The defining moment of Kati Marton's life occurred when she was six and the police came for her mother during the Hungarian Revolution. Her mother was imprisoned for a year, joining her father in prison. The authorities forced Marton and her sister to move in with strangers. Before that their lives had been blessed especially by Communist Hungary standards. Kati's parents had hired a French nanny and she learned to speak French as a child.

If you love Paris or even if you are just curious about life in the famous city, this memoir makes a good read. I wasn't familiar with Kati Marton's books or journalism - she worked as a foreign correspondent for ABC news and NPR - so this memoir made a nice introduction to her work.  

Marton was one of the first women to be hired as an international corresponded for ABC.  She met Peter Jennings in London before beginning her post to German in the 1970s.
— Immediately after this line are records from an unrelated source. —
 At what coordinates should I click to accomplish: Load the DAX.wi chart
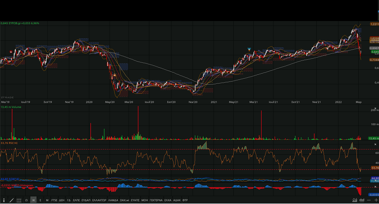click(x=124, y=200)
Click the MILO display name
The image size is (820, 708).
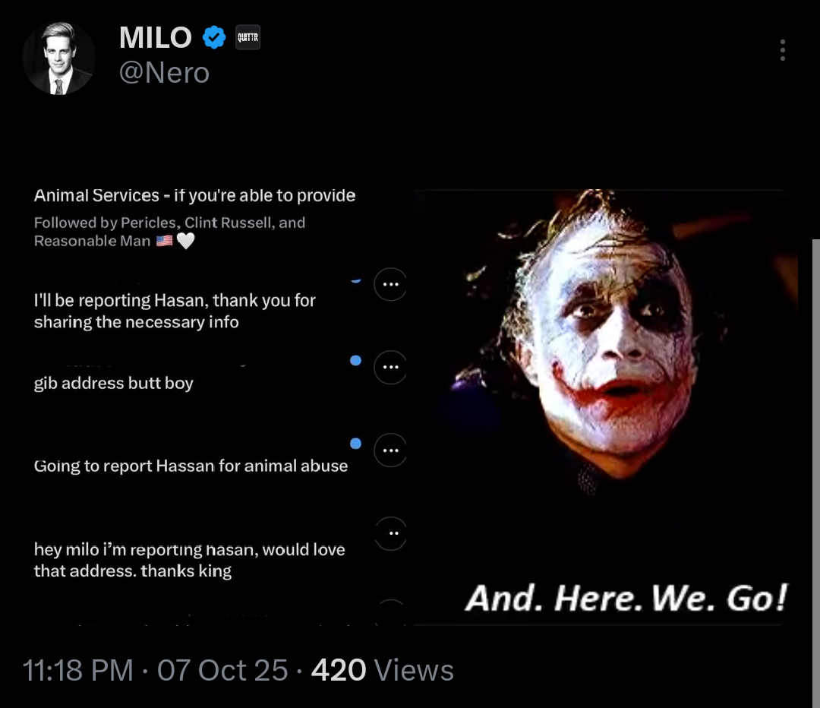point(156,38)
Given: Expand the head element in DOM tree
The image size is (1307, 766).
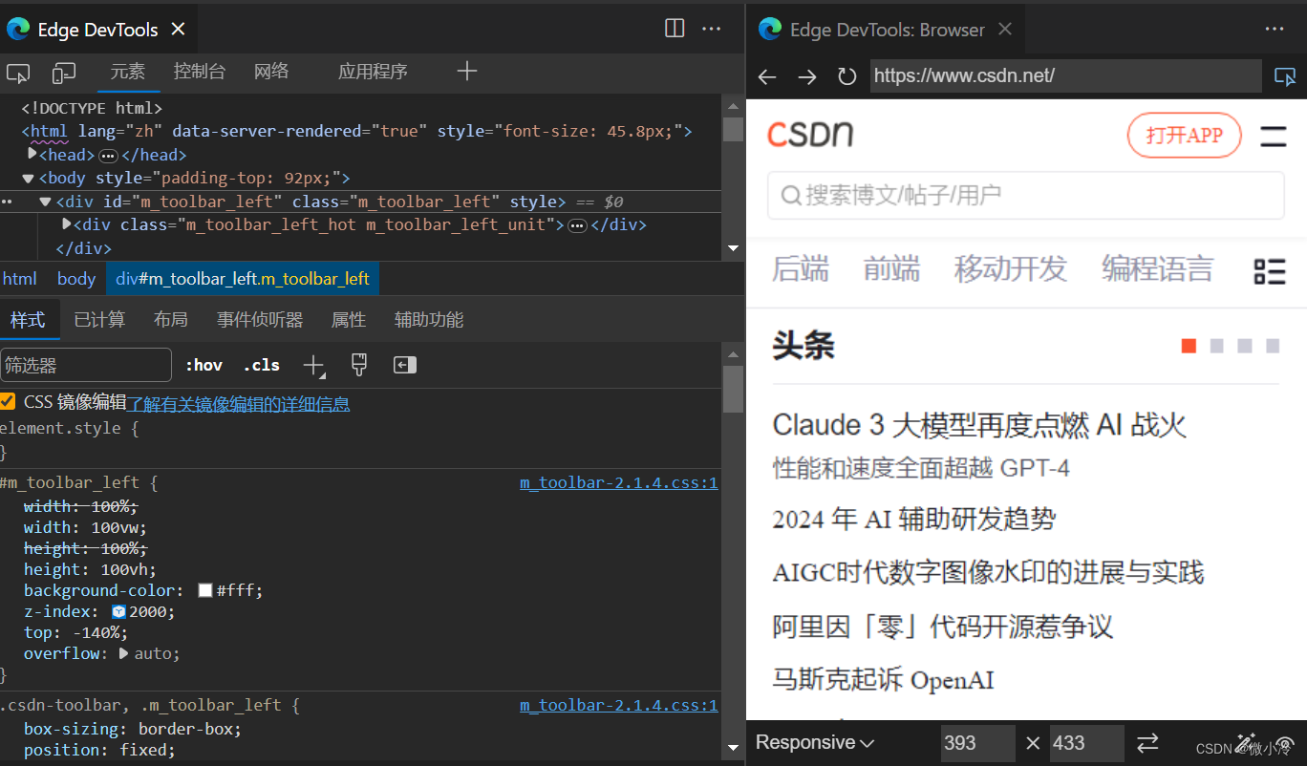Looking at the screenshot, I should 30,154.
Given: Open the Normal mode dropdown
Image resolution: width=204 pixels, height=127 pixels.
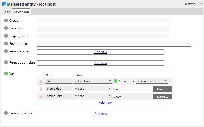Looking at the screenshot, I should [x=193, y=4].
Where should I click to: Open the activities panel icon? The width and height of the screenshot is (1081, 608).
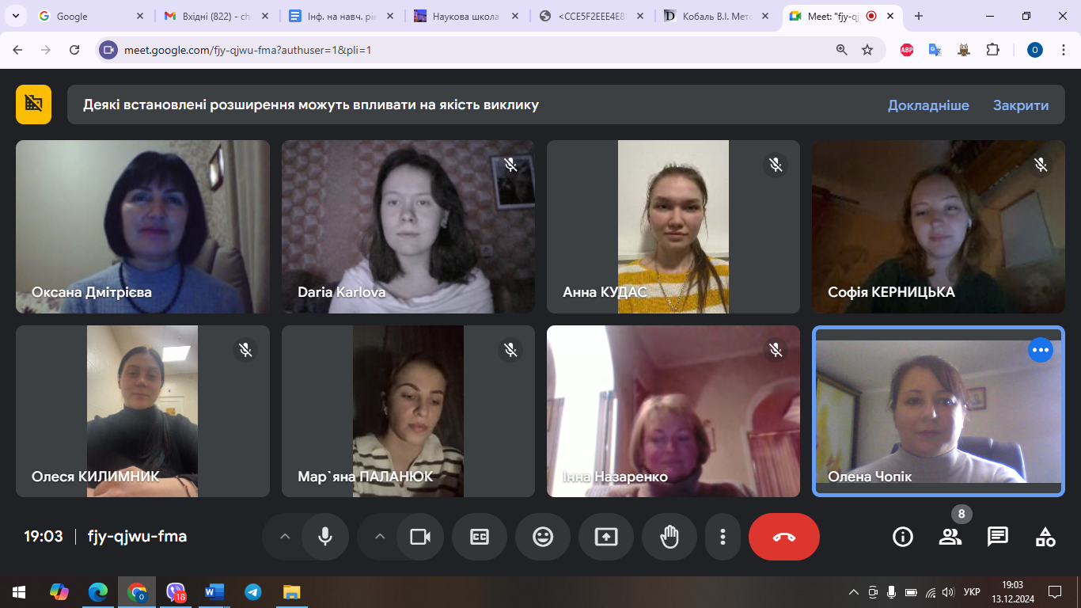click(x=1045, y=537)
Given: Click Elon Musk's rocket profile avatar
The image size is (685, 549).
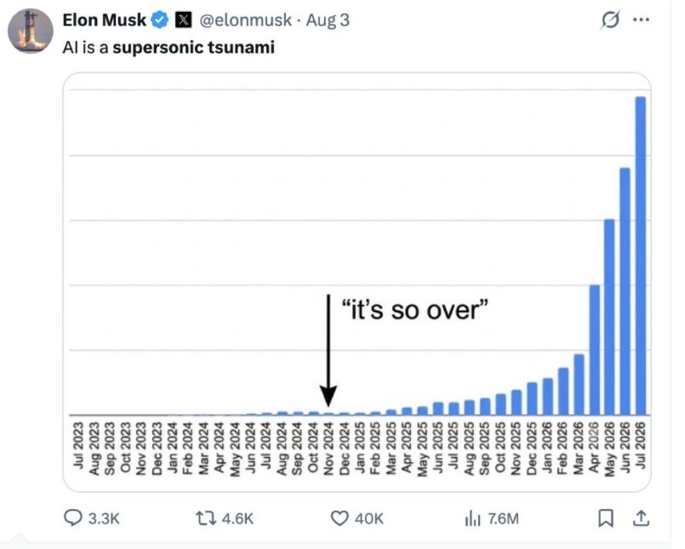Looking at the screenshot, I should 31,31.
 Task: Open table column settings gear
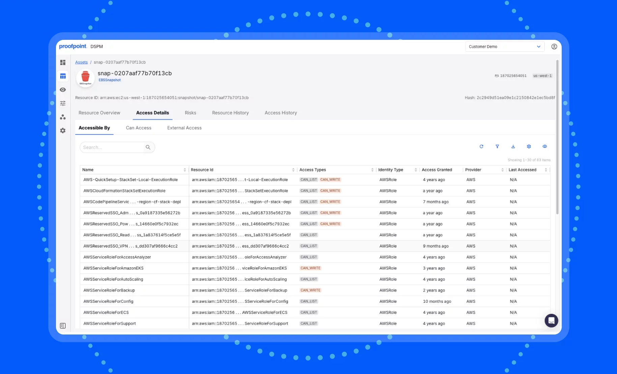click(529, 146)
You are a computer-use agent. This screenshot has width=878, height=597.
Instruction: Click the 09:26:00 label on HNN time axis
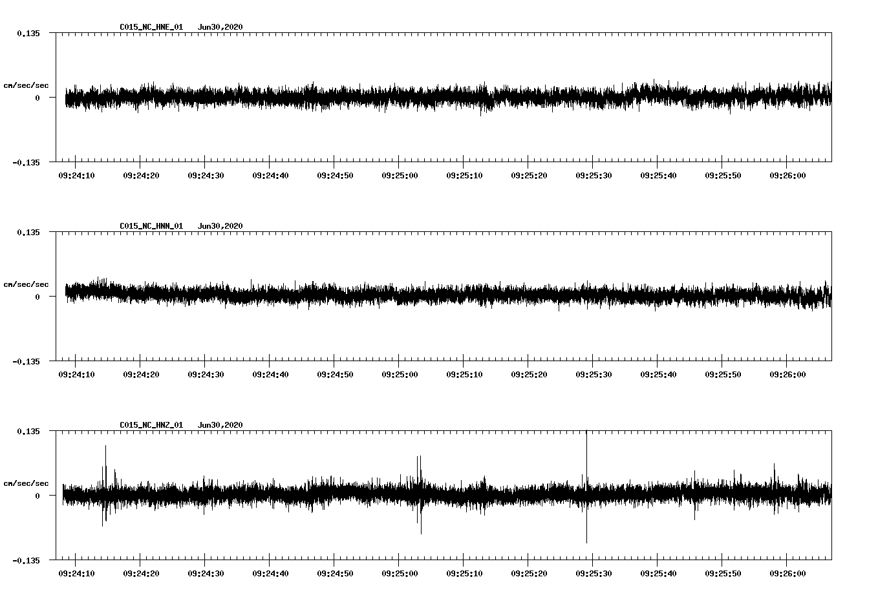point(787,374)
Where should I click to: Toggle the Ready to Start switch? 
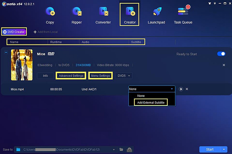click(x=221, y=54)
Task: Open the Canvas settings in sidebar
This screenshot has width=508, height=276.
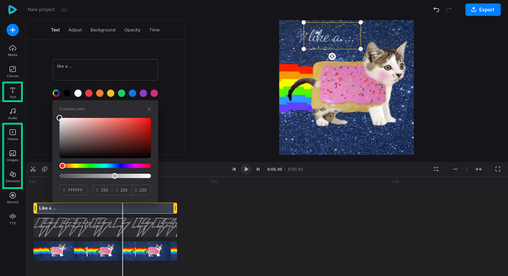Action: coord(13,70)
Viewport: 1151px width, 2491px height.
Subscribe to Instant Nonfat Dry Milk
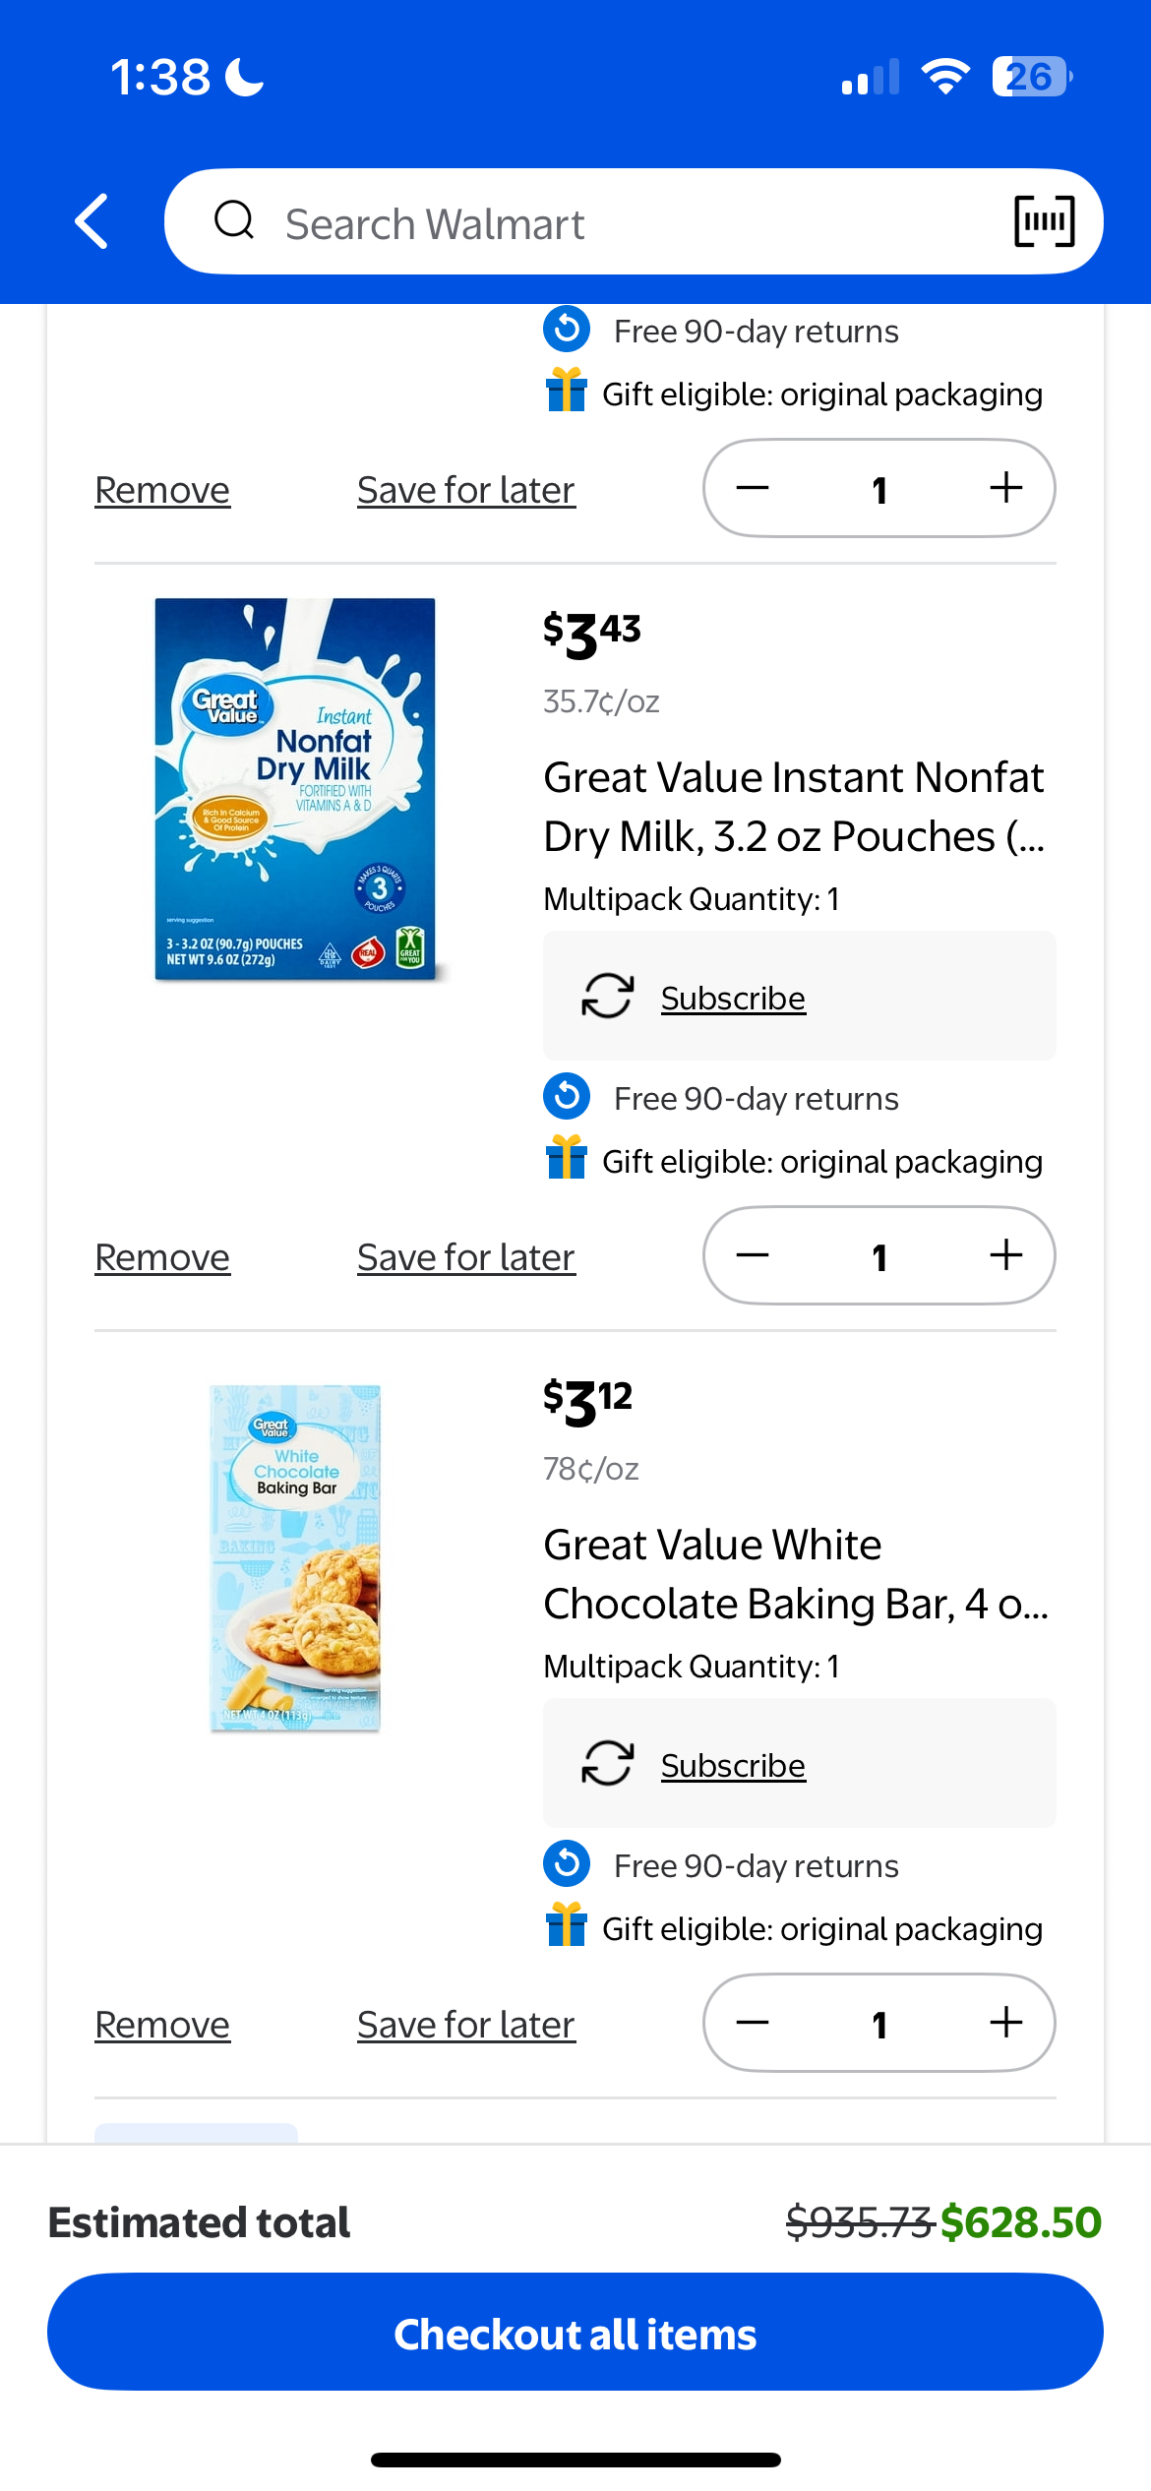tap(733, 999)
They fell in love and began an international romance that was mostly centered in Paris. But before that Kati had studied abroad in the city of light during the momentous year of 1968. She came from the States where her parents had emigrated after leaving prison.

Being fluent, Katy did well studying at the Sorbonne and even in the midst of the student uprisings she managed to pass her orals with flying colors as the city erupted in siege around her.

Not only does Kati tell of her relationship and marriage to Jennings but also she records her second marriage to Richard Holbrooke, the UN ambassador who died several years ago.  They also met in Paris after Kati had separated from Jennings.  Richard was eminently kind and proud to be married to a successful ambitious woman; apparently, Jennings was not. But unfortunately, Holbrooke died and left Katie alone after her children were grown.

So what did Kati do? Return to Paris, of course. And in the period of her grieving, she let the daily life of her favorite city flow around her: the children going to school in their uniforms, the visit to the bakery for the daily baguette, the small cinemas where people left earnestly debating old American films. She also walked the streets each day and discovered buildings or plagues that she'd never seen, many about her Jewish heritage that like the former Secretary of State, Madeleine Albright, she had not even know about until late in life.

Paris: a Love Story is a wonderful tribute to a great city. If you enjoy the coming of age section, you will certainly enjoy Alice Kaplan's Dreaming in French which describes the formative years of Jacqueline Kennedy Onassis, Susan Sontag and Angela Davis.